**What you need to do:** Skip the pictures and restate, word for word, the lines from the one containing "Screen dimensions: 1080x1440" to the end of the data below.

[Records contained in a dataset]
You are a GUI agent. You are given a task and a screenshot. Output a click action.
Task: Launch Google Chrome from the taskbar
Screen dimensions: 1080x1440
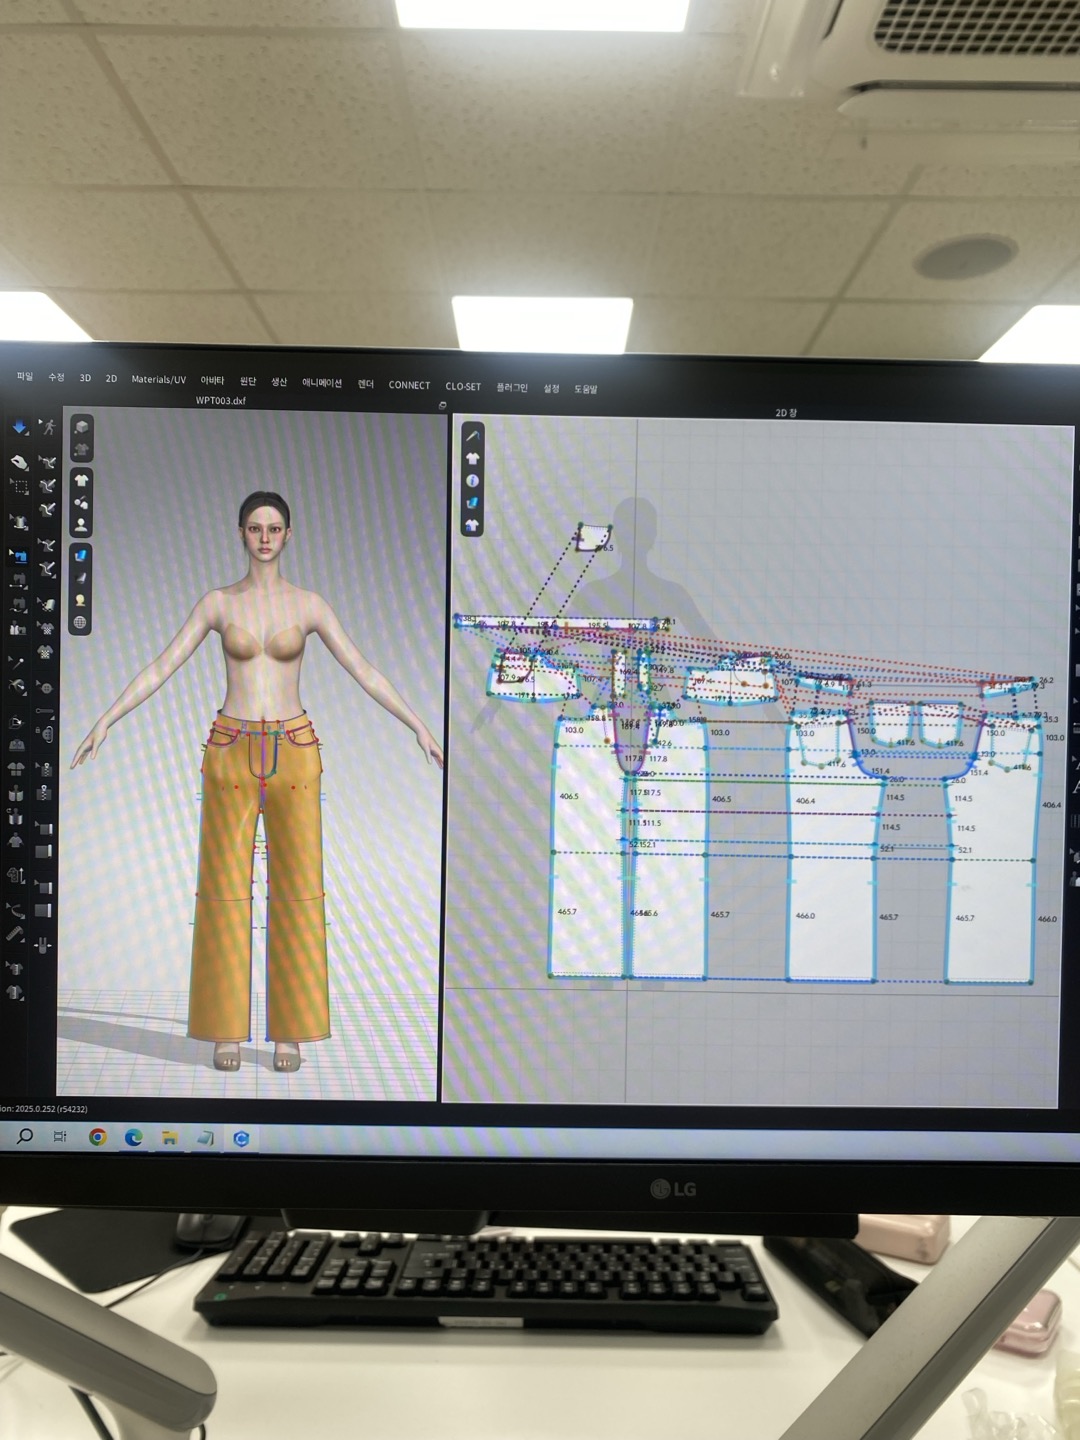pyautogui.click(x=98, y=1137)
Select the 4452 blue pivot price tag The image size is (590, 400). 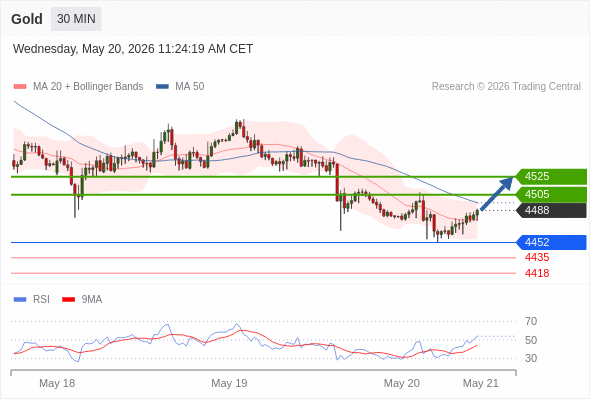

**Result:**
Screen dimensions: 1080x1440
pyautogui.click(x=98, y=1137)
Select the 4452 blue pivot price tag The image size is (590, 400). 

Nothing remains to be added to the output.